Parthiban as M. G. Rajendran
G. V. Prakash Kumar as Rocket
Palak Lalwani as Kamala
Poonam Bajwa as Mary
Yogi Babu as Kai Saamman
M. S. Bhaskar as Oor Niyayam, Rocket's father
R. N. R. Manohar as Kai Saamman's father
D. R. K. Kiran as Daas
Jangiri Madhumitha as Kamala's friend
Baboos as Mastan Bhai
Rahul Thatha as Antony
Vijayamuthu as Ghilli
Karnaraja as Dhina
Hemarnath as Bandari Seth
Sathish Kanna
Shanthi Mani
Chandrasekar

Production
Choreographer Baba Bhaskar announced his first film as a director in September 2016 and cast G. V. Prakash Kumar in the lead role. Cinematographer Mahesh Muthuswami, editor Praveen K. L. and art director Kiran were also revealed to form a part of the technical crew. The film was revealed to have two lead actresses. Poonam Bajwa is roped in to play a role of Anglo-Indian in the film.

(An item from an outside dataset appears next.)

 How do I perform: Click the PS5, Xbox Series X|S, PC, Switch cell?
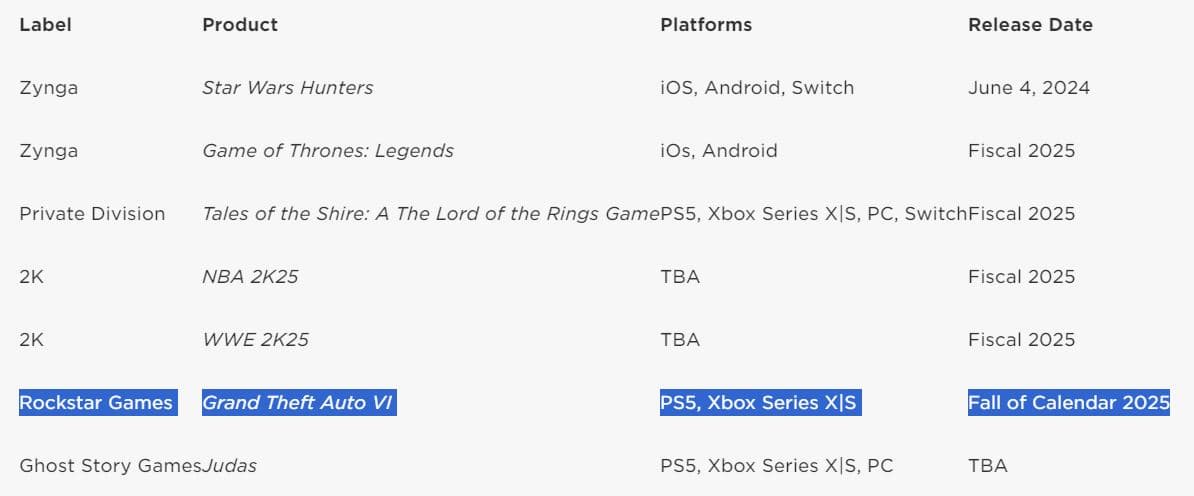[813, 213]
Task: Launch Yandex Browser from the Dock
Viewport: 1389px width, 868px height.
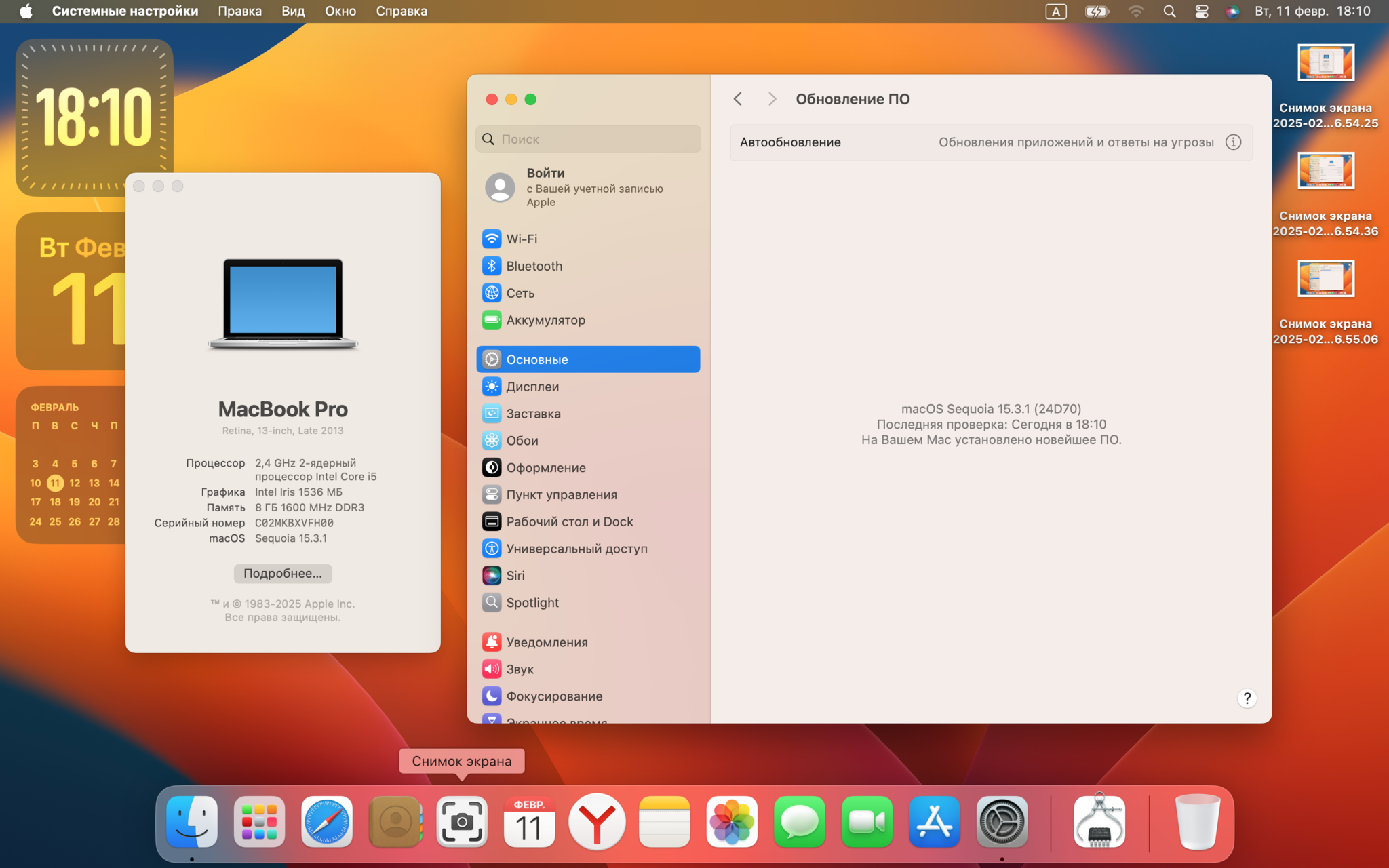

The film began production in late March 2017, with the title Kuppathu Raja named after Rajinikanth's 1979 film of same name announced and actor Parthiban joining the team.

Release
The movie was released worldwide on 5 April 2019 and received mixed reviews from critics.

Soundtrack
The soundtrack was composed by G. V. Prakash Kumar.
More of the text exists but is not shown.